Los agentes del OIJ allanaron la casa del sospechoso el 3 de febrero del 2017 cuando lo arrestaron. Foto: John Durán.
Los agentes del OIJ allanaron la casa del sospechoso el 3 de febrero del 2017 cuando lo arrestaron. Foto: John Durán.

– ¿En qué momento supieron que Gerardo Ríos Mairena era el asesino?

Por ahí del 27 de enero nos llegaron casi de forma simultánea, en un lapso de tres días, dos pruebas fundamentales: el anónimo en el cual se decía quién era la persona que cometió los crímenes (que fueron a dejar a la iglesia local) y se nos informó que teníamos una huella de la mano del sospechoso, que había salido positiva de la casa de las víctimas. Ya con esos elementos pudimos vincular al responsable de los hechos.
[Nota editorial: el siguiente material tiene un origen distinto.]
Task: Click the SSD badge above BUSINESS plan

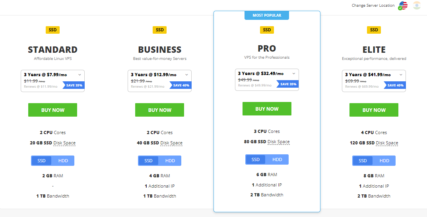Action: click(x=159, y=30)
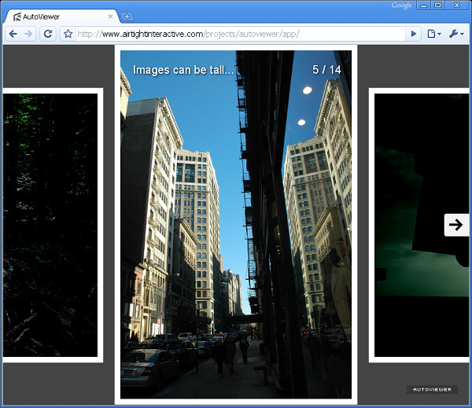Maximize the Chrome window

438,6
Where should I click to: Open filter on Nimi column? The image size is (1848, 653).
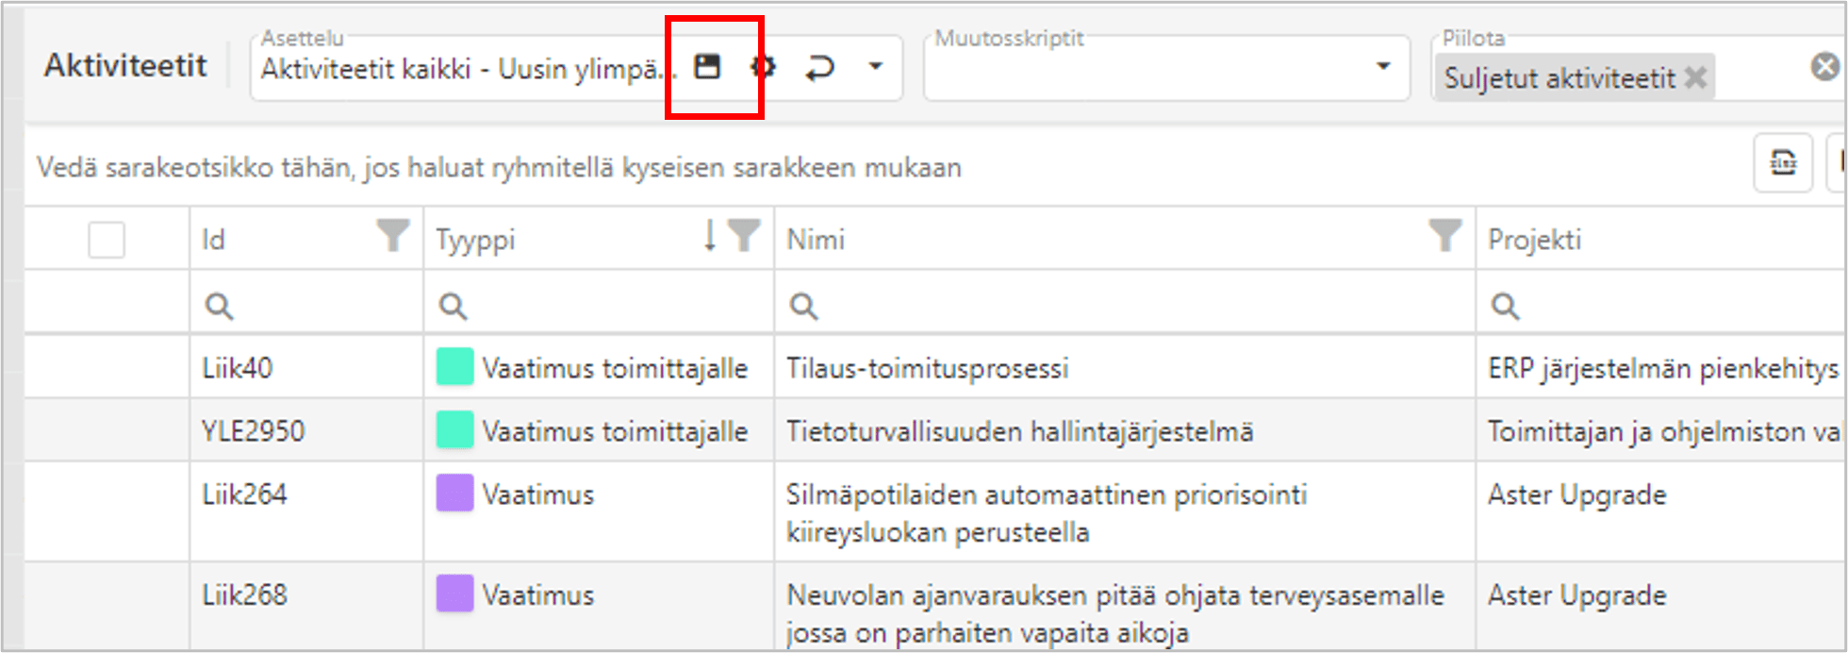[x=1444, y=236]
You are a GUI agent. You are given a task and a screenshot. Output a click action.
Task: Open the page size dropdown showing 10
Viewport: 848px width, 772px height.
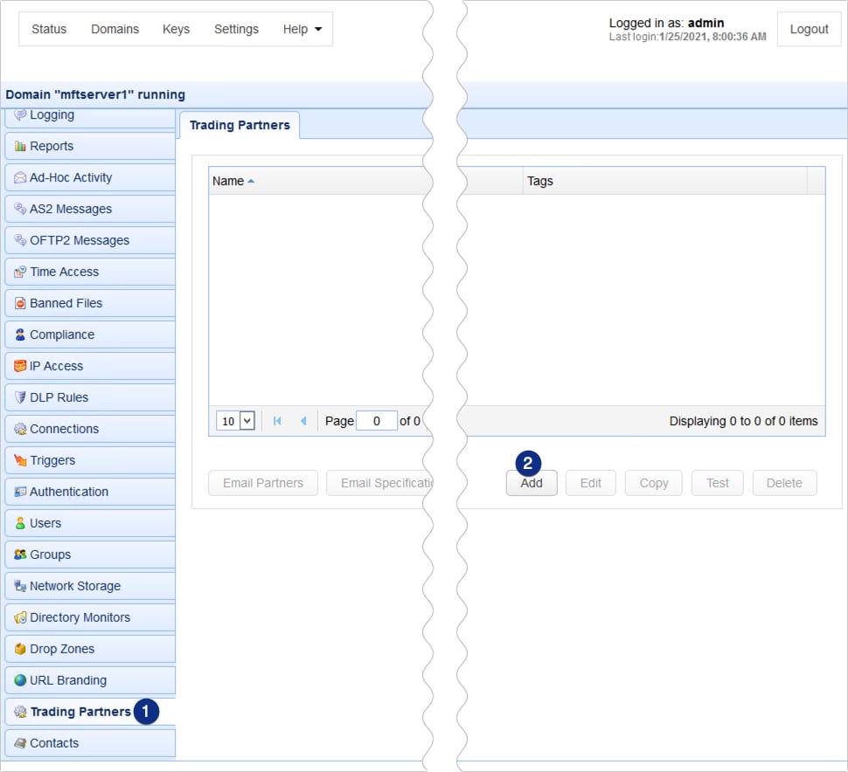[x=234, y=420]
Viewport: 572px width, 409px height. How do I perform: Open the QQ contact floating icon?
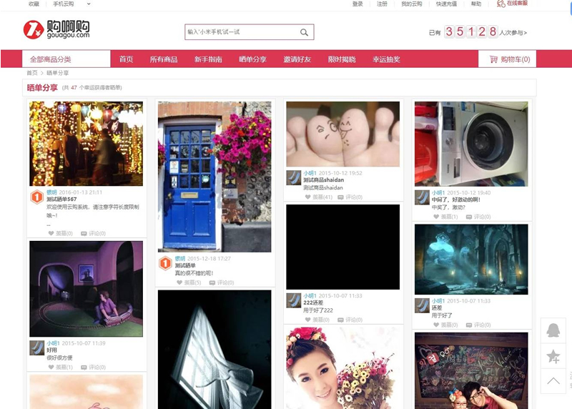click(553, 330)
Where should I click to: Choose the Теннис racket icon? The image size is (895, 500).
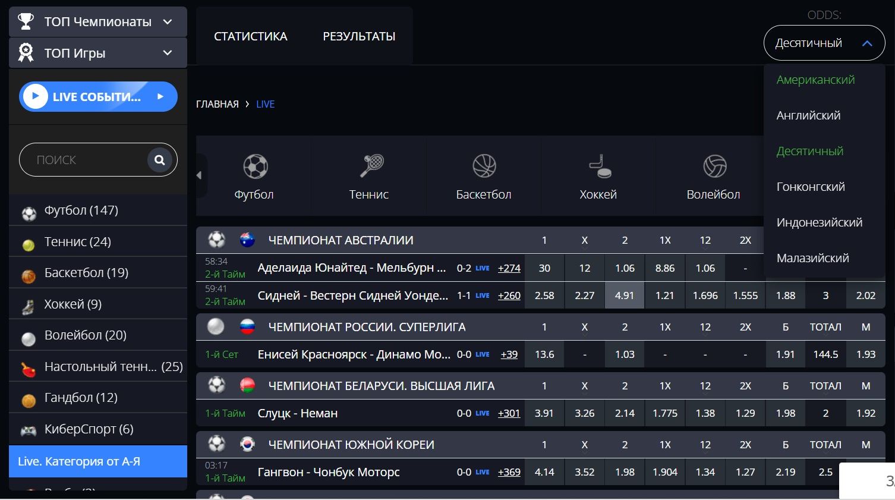(371, 166)
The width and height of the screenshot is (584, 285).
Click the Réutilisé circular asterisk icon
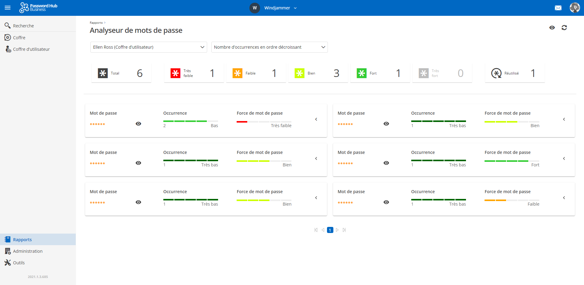pyautogui.click(x=496, y=73)
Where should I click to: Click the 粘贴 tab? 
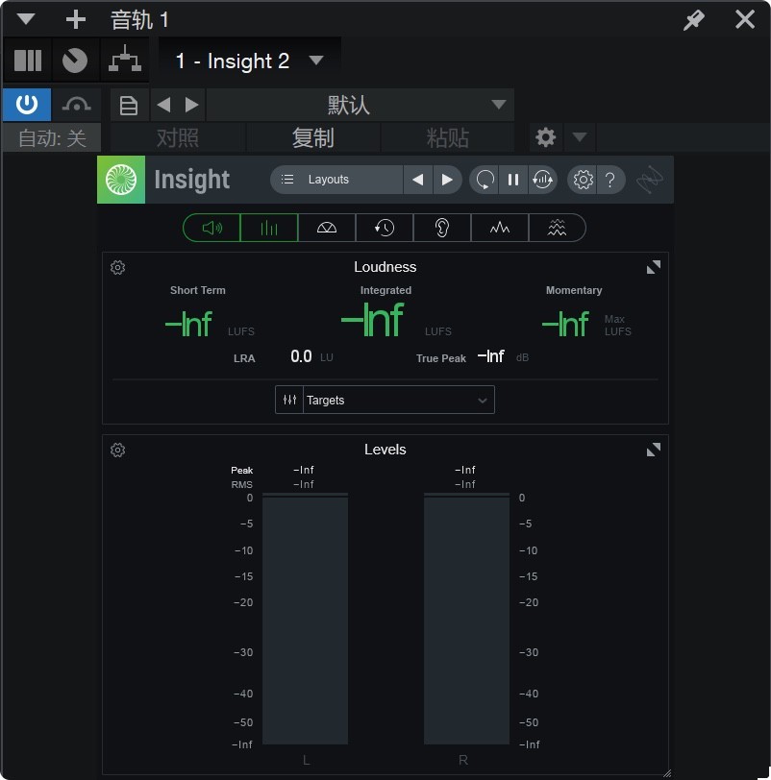coord(448,137)
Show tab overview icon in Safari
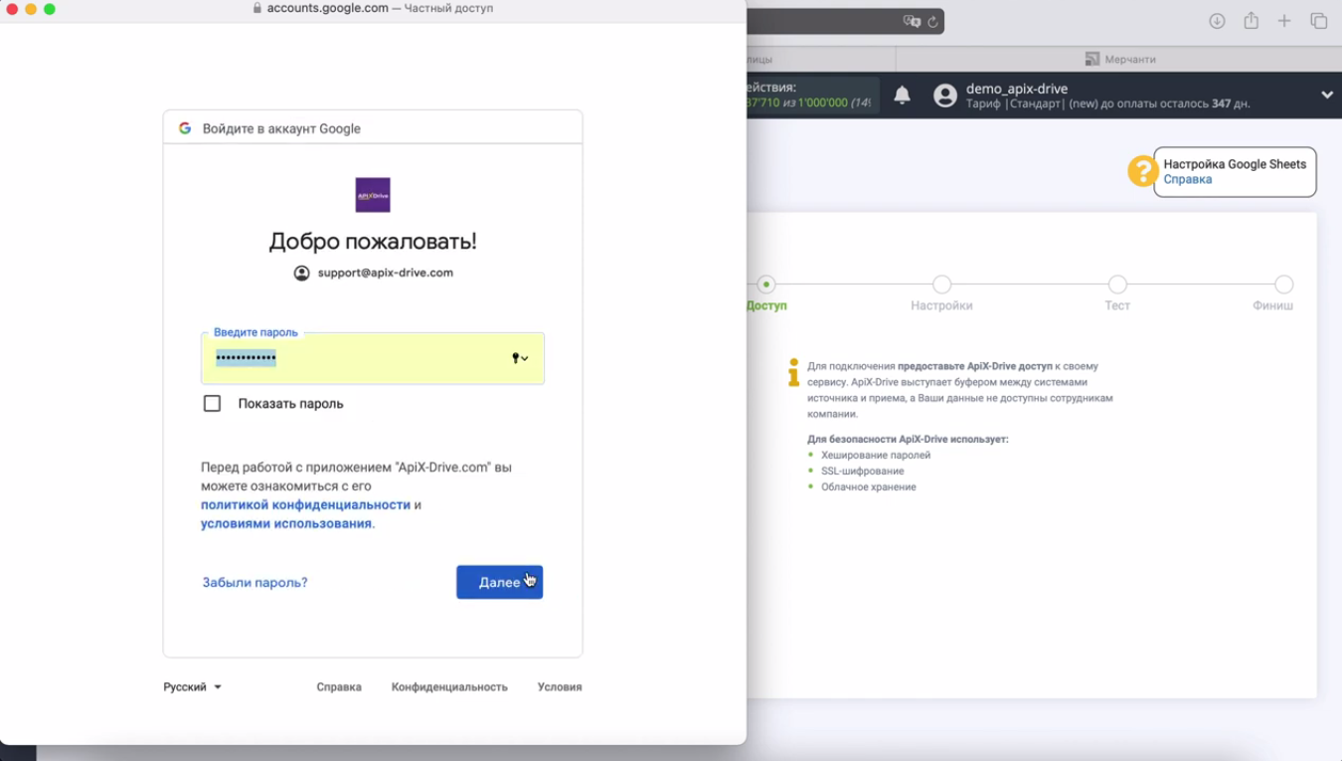Viewport: 1342px width, 761px height. pos(1319,21)
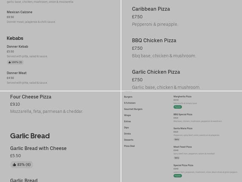Click the 100% rating pill under Donner Kebab

[15, 62]
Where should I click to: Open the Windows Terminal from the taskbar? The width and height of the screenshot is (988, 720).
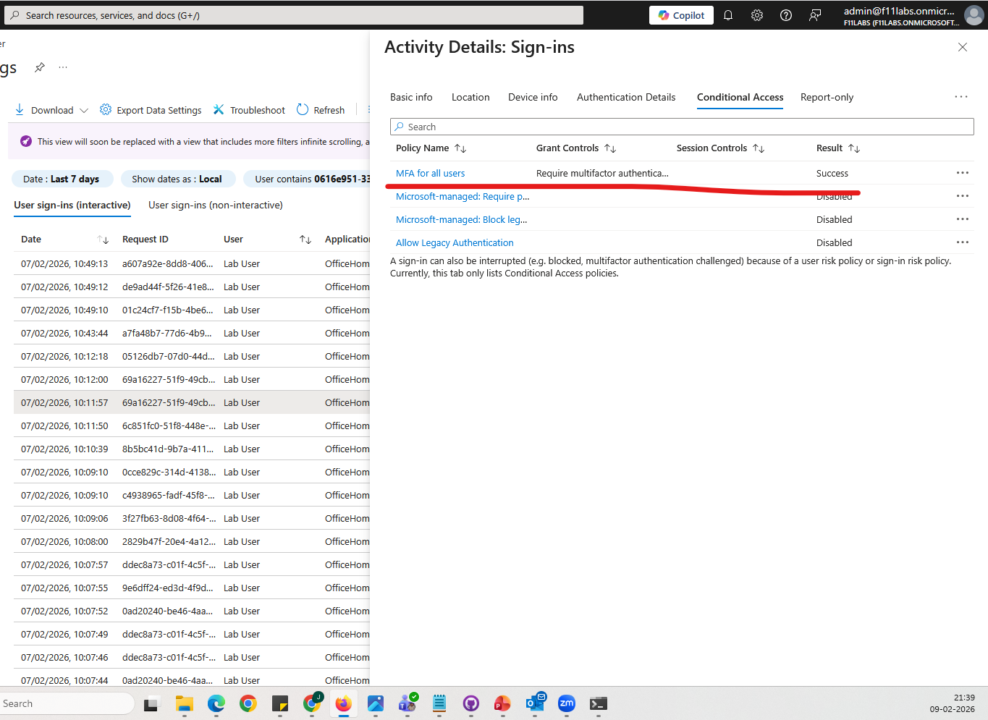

Luego de la detención hicimos reconocimiento de los tatuajes que tenía el sospechoso y también se hizo reconocimiento físico con la sobreviviente, eso nos vino a determinar que él era el responsable.

– ¿Qué actitud mantuvo Ríos Mairena durante la investigación?

Él siempre mantuvo su estado de inocencia. Siempre se mantuvo callado en las indagaciones, nunca declaró, se veía confiado.

– ¿Cuál fue la parte más dura de la investigación?

El tratar con una víctima, que no es una víctima cualquiera, es una sobreviviente de unos delitos muy atroces y que ella después tenga que ir a reproducirlos es bastante complicado. Se trató en la medida de lo posible de no revictimizarla, su relato solo se tomó en dos ocasiones, el que ella dio en primer momento, en el que estuvo presente una psicóloga, y el del debate.

No queríamos traerle un recordatorio muy traumático ya que hasta había perdido un pariente en el ataque, no queríamos exponerla.

Los familiares de las víctimas estuvieron pendientes del juicio. Foto: José Cordero.
Los familiares de las víctimas estuvieron pendientes del juicio. Foto: José Cordero.

– ¿En algún momento creyó que los jueces podían dejar libre a Ríos Mairena?

No, considero de que el hecho de que estuviera la huella de la mano de él ahí en el sitio del crimen múltiple era un elemento contundente, un elemento objetivo, no es algo manipulable como el relato de una víctima, que pueden llegar a serlo. Es una prueba técnica que se recogió con todos los requisitos y estábamos seguros de que eso no iba a llevar a un buen resultado.

Aparte, otros elementos como el retrato hablado y el reconocimiento del imputado nos daban la seguridad de un resultado positivo en el juicio.

– ¿El caso de la masacre de Liberia marcó su vida?

Nosotros (los funcionarios judiciales) vemos los casos como nuestro trabajo, damos todo lo mejor como profesionales, este fue un asunto más que tuvimos que ver y dar una respuesta, nos deja una huella pero no nos marca para la vida.

Gerardo Ríos Mairena, el monstruo de Liberia, fue condenado el 30 de enero del 2018 a 216 años de cárcel y fue enviado a máxima seguridad de la cárcel La Reforma, en San Rafael de Alajuela. Francisco Herrera, abogado de Ríos, apeló la decisión del Tribunal y el caso aún está en revisión.
El condena está preso en la cárcel La Reforma, en San Rafael de Alajuela. Foto: José Cordero.
El condena está preso en la cárcel La Reforma, en San Rafael de Alajuela. Foto: José Cordero.